My work in this thesis is concerning methods for robust inference and network analysis for non-Gaussian data, with a focus on the unique challenges presented by RNA-Sequencing and single-cell RNA-Sequencing applications. Two methods for constructing gene coexpression networks are presented—a robust method for RNASeq data, and a method for estimating directed networks from scRNA-Seq data—as well as a novel method for testing differences in gene expression.

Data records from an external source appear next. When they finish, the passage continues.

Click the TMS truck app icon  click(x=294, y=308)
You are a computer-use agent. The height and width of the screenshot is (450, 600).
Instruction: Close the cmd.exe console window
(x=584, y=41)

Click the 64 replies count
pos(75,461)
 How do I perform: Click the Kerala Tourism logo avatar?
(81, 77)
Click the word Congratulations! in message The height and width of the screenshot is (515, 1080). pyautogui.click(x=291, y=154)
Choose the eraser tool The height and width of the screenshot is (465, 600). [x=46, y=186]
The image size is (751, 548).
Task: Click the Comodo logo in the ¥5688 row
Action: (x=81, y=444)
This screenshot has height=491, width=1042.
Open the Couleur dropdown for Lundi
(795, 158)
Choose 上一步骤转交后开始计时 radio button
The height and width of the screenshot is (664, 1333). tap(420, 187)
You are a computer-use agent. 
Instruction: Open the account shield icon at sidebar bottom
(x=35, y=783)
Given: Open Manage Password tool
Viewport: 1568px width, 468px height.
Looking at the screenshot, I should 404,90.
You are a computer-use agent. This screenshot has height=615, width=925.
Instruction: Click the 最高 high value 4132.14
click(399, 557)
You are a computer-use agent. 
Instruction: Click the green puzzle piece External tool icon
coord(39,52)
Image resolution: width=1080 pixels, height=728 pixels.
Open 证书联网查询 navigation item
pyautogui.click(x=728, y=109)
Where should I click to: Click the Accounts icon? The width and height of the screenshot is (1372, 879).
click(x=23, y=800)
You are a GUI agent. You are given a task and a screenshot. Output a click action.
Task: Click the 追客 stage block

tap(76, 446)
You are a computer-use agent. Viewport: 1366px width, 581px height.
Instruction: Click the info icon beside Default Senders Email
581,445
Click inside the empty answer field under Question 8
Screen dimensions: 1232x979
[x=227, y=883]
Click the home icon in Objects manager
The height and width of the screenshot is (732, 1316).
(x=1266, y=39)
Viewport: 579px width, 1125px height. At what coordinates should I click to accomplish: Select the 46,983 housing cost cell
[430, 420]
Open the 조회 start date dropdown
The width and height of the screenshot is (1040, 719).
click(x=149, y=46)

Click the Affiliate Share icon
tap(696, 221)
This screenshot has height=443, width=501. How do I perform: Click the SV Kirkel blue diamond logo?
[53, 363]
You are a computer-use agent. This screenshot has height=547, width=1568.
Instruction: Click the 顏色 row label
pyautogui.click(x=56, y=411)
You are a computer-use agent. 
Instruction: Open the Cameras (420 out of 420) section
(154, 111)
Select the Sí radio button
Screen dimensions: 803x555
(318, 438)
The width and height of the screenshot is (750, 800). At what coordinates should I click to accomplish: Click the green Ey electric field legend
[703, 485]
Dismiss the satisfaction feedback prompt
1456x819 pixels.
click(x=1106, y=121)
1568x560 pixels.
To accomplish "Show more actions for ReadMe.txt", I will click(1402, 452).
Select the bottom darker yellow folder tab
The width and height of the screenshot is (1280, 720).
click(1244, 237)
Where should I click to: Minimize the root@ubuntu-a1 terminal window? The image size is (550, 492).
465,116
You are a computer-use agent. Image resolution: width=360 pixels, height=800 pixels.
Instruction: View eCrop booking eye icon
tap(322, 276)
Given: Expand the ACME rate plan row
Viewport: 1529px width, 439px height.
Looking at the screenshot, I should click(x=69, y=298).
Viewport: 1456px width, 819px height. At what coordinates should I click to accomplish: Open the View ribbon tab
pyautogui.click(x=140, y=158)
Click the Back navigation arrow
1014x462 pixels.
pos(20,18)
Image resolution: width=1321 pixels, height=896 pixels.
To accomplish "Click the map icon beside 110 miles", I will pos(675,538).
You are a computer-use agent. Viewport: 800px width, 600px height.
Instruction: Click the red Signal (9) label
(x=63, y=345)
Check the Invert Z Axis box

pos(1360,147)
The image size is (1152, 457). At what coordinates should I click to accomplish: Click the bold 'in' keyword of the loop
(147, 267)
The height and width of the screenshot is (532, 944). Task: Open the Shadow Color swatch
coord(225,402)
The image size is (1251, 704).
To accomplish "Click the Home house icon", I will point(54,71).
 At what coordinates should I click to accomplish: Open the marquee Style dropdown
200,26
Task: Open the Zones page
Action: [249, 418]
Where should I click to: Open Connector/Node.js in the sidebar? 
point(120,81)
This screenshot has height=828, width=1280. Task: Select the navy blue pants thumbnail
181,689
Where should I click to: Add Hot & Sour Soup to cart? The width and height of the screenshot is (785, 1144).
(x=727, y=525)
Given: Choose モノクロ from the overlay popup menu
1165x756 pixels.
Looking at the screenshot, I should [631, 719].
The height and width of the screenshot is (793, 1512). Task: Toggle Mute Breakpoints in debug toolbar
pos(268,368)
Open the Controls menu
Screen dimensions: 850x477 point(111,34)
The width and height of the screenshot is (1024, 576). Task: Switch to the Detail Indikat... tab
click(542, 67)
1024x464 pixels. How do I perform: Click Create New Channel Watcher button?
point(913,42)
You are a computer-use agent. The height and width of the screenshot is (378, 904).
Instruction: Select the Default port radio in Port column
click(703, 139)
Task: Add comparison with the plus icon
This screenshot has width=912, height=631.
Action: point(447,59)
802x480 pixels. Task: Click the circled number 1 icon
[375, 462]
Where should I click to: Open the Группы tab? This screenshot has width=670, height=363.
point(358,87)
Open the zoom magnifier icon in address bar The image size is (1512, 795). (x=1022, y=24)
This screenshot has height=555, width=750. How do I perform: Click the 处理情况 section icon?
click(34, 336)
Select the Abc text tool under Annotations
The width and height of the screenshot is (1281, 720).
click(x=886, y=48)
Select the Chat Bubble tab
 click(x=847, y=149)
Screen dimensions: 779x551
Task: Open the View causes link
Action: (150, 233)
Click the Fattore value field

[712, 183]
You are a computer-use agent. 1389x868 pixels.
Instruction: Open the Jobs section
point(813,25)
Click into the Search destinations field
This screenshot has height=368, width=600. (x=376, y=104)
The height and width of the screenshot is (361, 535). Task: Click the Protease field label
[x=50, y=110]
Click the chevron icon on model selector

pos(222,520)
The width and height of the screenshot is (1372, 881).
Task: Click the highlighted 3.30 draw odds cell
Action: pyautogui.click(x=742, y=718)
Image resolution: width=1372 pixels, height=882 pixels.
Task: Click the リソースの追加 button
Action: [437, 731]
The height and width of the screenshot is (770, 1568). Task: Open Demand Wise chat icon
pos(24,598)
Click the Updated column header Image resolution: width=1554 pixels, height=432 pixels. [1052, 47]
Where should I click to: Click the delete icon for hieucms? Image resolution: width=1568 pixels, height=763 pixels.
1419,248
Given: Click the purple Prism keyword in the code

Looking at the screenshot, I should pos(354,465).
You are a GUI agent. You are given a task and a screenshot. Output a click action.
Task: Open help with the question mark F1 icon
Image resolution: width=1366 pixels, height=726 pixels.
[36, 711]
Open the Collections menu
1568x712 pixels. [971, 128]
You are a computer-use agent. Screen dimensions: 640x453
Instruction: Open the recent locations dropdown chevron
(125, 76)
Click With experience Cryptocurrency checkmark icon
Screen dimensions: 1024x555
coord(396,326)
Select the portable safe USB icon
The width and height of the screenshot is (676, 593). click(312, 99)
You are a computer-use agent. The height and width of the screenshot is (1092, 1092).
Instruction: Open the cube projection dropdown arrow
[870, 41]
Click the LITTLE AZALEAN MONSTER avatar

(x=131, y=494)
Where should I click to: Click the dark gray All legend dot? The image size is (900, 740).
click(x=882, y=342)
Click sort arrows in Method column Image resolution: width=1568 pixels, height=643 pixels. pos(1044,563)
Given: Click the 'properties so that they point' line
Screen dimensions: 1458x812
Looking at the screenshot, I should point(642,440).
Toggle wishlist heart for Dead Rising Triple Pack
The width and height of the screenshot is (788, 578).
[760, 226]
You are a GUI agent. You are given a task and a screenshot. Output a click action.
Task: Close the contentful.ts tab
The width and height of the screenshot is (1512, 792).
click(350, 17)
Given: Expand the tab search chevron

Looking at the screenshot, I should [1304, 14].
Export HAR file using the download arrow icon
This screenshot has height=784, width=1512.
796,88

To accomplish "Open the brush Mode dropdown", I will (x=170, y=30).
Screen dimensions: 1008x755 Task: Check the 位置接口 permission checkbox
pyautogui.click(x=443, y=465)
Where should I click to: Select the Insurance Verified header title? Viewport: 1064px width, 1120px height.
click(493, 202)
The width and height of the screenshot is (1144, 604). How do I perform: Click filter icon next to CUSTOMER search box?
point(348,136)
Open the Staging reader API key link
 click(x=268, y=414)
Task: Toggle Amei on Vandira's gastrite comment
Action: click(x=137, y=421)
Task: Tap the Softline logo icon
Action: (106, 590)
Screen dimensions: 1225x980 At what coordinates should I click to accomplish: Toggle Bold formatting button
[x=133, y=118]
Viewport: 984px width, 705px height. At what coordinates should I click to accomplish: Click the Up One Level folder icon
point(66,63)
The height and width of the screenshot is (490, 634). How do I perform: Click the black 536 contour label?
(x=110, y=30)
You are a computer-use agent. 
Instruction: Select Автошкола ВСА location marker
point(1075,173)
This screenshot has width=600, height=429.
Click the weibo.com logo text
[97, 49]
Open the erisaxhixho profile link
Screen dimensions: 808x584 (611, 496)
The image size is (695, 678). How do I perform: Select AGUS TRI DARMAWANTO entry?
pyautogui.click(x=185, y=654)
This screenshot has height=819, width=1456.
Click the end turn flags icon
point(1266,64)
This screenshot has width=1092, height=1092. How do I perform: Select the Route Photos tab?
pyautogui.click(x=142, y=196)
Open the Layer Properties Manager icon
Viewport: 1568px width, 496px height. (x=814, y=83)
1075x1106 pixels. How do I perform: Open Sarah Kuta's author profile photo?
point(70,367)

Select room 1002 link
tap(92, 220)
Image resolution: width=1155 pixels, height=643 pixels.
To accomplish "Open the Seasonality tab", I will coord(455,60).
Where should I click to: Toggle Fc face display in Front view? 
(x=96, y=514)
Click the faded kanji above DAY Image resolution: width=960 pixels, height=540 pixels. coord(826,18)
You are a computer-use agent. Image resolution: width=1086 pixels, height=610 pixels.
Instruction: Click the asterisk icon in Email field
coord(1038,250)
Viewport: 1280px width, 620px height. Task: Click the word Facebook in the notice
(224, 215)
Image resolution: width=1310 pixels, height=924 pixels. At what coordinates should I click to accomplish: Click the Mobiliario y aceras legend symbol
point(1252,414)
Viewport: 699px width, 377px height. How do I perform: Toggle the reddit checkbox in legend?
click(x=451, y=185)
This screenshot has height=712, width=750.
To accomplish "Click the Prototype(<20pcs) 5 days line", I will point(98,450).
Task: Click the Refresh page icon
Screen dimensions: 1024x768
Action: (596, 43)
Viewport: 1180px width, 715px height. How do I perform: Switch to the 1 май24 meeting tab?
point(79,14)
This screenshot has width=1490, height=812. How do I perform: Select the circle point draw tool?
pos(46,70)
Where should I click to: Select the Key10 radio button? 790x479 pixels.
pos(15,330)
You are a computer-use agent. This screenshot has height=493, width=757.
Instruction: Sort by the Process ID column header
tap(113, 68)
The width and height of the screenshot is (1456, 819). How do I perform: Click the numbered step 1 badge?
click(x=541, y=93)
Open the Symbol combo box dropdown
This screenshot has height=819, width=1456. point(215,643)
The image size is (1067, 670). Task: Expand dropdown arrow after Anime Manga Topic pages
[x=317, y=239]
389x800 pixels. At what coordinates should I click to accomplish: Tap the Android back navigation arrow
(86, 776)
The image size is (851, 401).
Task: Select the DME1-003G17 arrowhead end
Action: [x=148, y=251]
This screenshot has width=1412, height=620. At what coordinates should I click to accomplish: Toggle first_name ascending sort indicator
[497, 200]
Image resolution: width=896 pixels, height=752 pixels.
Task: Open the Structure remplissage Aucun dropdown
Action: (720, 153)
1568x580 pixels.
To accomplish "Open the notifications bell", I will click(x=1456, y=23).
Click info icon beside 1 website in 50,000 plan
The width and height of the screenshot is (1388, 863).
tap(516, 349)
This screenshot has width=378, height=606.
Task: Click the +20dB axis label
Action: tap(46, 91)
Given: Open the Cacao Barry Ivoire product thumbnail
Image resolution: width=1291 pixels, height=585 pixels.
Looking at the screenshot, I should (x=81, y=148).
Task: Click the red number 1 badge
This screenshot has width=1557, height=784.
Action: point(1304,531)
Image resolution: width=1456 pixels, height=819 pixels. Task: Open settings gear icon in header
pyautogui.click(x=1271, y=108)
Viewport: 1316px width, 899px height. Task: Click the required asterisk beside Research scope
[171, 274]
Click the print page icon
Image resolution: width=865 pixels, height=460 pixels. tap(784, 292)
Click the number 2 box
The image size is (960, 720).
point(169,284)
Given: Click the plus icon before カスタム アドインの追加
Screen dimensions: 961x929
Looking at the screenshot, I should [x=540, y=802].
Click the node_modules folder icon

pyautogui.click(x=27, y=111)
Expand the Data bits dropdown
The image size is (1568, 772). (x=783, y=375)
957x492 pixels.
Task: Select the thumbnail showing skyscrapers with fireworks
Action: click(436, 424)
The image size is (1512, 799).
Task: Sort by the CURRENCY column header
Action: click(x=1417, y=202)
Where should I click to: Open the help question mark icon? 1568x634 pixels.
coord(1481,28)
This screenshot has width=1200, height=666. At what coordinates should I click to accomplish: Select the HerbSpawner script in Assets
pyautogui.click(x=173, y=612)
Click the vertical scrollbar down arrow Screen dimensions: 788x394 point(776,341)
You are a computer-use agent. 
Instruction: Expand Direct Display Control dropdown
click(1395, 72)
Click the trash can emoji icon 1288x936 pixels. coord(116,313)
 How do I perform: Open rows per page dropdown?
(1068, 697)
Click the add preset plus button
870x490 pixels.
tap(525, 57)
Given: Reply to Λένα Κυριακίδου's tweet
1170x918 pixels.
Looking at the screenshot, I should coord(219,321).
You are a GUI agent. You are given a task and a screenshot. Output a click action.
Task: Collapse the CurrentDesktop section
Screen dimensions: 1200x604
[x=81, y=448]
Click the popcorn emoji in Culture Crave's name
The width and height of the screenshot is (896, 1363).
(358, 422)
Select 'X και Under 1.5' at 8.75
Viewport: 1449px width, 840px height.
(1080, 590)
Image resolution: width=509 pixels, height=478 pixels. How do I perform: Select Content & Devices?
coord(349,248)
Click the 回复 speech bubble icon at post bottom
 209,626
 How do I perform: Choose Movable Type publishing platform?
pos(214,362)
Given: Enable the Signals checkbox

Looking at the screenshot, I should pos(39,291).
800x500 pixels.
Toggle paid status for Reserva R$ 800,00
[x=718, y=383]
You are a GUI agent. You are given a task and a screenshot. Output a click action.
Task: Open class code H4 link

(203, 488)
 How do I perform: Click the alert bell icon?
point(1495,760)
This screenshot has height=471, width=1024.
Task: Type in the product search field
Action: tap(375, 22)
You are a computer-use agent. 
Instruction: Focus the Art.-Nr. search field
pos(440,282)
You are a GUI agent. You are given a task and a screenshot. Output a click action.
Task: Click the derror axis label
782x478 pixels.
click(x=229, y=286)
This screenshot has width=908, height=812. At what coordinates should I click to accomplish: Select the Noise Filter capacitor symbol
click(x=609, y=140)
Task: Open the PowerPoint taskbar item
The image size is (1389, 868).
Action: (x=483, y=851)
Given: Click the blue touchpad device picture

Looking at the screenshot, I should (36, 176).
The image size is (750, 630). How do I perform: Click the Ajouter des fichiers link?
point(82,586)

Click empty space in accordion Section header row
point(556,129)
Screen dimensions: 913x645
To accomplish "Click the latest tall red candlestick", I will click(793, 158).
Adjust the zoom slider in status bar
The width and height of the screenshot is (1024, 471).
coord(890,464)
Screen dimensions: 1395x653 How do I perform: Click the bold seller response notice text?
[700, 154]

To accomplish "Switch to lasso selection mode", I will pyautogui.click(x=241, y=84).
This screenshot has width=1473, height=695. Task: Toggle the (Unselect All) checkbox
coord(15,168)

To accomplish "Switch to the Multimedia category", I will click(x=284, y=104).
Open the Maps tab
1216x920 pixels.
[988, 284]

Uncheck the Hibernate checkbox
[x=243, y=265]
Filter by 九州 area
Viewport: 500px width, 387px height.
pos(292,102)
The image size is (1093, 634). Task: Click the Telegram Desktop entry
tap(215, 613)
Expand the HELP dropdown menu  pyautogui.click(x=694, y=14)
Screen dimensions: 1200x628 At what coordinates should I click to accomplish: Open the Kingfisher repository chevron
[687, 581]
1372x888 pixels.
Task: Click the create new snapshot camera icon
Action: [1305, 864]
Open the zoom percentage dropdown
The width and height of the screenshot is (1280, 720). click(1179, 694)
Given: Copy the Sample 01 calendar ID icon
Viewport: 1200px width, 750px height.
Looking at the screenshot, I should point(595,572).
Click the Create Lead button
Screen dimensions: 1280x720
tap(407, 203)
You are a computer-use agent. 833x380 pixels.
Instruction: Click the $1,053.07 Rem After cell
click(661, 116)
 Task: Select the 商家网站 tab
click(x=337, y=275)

The first proposed method provides a new way of estimating the correlation of non-Gaussian data, which in turn can be used to infer gene function. The most straightforward way of constructing a coexpression network is to connect gene pairs whose expressions are highly correlated under different experimental conditions. Usually, this correlation is measured by the Pearson's correlation coefficient, which, however, does not directly apply to data generated from RNA-Seq technique. RNA-Seq data are non-negative integers which cannot be properly modeled by a Gaussian distribution, and moreover, these counts have mean values that are proportional to the sequencing depths, and thus there are no identically distributed “replicates.” Directly normalizing counts by the corresponding sequencing depths and then using Pearson's correlation coefficient can be of low efficiency. The proposed method, iCC, is a generalization of the Pearson's correlation coefficient that can be directly applied to RNA-Seq data. On simulation data, it shows higher efficiency in distinguishing coexpressed gene pairs from unrelated gene pairs. In a real dataset, iCC generates a coexpression network that appears to more closely agree with experimentally validated networks than other methods. More generally, iCC can be used for calculating the correlation coefficient for any two series of random variables.
The second proposed method is for constructing gene co-expression networks based on single-cell RNA-Sequencing data. The algorithm is called LEAP, or Lagbased Expression Associations for Pseudotime-series data, and utilizes the estimated pseudotime of the cells to find gene co-expression that involves time delay, building off traditional time-series analysis techniques. Regular correlation-based GCNs only describe simultaneous gene co-expressions. By using the time information that is virtually freely available in scRNA-Seq data, LEAP is able to capture associations that were hidden by the time lags. The asymmetric associations detected by LEAP more likely reflect regulatory relationships as they describe which gene follows another gene in expression. Applied to a real data set, LEAP not only identifies more true relationships than a traditional correlation-based network, but also captures directed, and thereby regulatory, relationships.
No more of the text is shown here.